= REQUIRED WORK =
Every line of the material is to be set down exactly as written.
GIVEN INFORMATION START
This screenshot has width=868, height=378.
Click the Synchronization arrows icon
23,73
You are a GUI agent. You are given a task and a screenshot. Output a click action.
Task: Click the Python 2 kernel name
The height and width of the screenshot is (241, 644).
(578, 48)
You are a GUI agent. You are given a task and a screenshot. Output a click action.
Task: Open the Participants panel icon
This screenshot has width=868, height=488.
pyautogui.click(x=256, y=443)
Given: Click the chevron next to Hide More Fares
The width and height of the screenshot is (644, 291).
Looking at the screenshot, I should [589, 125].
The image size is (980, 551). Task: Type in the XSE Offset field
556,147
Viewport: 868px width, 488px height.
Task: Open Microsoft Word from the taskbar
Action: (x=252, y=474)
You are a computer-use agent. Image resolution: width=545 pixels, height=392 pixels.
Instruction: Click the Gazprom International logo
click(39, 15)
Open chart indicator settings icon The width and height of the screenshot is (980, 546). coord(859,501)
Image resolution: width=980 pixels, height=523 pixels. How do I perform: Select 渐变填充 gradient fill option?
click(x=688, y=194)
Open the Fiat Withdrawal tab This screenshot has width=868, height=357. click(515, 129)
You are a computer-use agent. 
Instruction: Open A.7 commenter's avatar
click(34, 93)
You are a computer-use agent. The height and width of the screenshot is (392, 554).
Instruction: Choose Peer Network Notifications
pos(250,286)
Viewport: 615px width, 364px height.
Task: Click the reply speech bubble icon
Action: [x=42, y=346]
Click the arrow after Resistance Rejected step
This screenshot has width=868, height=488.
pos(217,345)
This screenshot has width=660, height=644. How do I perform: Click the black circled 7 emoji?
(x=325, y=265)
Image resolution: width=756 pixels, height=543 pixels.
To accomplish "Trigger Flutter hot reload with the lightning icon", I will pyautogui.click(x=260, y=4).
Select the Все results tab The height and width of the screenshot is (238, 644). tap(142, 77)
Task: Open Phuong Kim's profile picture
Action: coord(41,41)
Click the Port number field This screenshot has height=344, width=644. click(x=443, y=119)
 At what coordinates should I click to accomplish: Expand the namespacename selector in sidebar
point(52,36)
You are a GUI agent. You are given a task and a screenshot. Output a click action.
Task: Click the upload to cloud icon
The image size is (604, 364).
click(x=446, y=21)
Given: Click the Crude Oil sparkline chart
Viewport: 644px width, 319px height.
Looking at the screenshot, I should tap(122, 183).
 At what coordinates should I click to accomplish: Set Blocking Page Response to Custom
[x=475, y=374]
GIVEN INFORMATION END
= RESPONSE TO THE EXERCISE =
This screenshot has width=868, height=378.
Click the Synchronization arrows icon
23,73
You are a GUI agent. You are given a task and a screenshot. Output a click action.
Task: Click the Python 2 kernel name
The height and width of the screenshot is (241, 644).
(578, 48)
You are a GUI agent. You are given a task and a screenshot. Output a click action.
Task: Open the Participants panel icon
This screenshot has width=868, height=488.
pyautogui.click(x=256, y=443)
Given: Click the chevron next to Hide More Fares
The width and height of the screenshot is (644, 291).
Looking at the screenshot, I should [589, 125].
The image size is (980, 551). Task: Type in the XSE Offset field
556,147
Viewport: 868px width, 488px height.
Task: Open Microsoft Word from the taskbar
Action: (x=252, y=474)
You are a computer-use agent. Image resolution: width=545 pixels, height=392 pixels.
Instruction: Click the Gazprom International logo
click(39, 15)
Open chart indicator settings icon The width and height of the screenshot is (980, 546). coord(859,501)
Image resolution: width=980 pixels, height=523 pixels. How do I perform: Select 渐变填充 gradient fill option?
click(x=688, y=194)
Open the Fiat Withdrawal tab This screenshot has width=868, height=357. click(515, 129)
You are a computer-use agent. 
Instruction: Open A.7 commenter's avatar
click(34, 93)
You are a computer-use agent. The height and width of the screenshot is (392, 554).
Instruction: Choose Peer Network Notifications
pos(250,286)
Viewport: 615px width, 364px height.
Task: Click the reply speech bubble icon
Action: [x=42, y=346]
Click the arrow after Resistance Rejected step
This screenshot has width=868, height=488.
pos(217,345)
This screenshot has width=660, height=644. How do I perform: Click the black circled 7 emoji?
(x=325, y=265)
Image resolution: width=756 pixels, height=543 pixels.
To accomplish "Trigger Flutter hot reload with the lightning icon", I will pyautogui.click(x=260, y=4).
Select the Все results tab The height and width of the screenshot is (238, 644). tap(142, 77)
Task: Open Phuong Kim's profile picture
Action: coord(41,41)
Click the Port number field This screenshot has height=344, width=644. click(x=443, y=119)
 At what coordinates should I click to accomplish: Expand the namespacename selector in sidebar
point(52,36)
You are a GUI agent. You are given a task and a screenshot. Output a click action.
Task: Click the upload to cloud icon
The image size is (604, 364).
click(x=446, y=21)
Given: Click the Crude Oil sparkline chart
Viewport: 644px width, 319px height.
Looking at the screenshot, I should tap(122, 183).
 At what coordinates should I click to accomplish: Set Blocking Page Response to Custom
[x=475, y=374]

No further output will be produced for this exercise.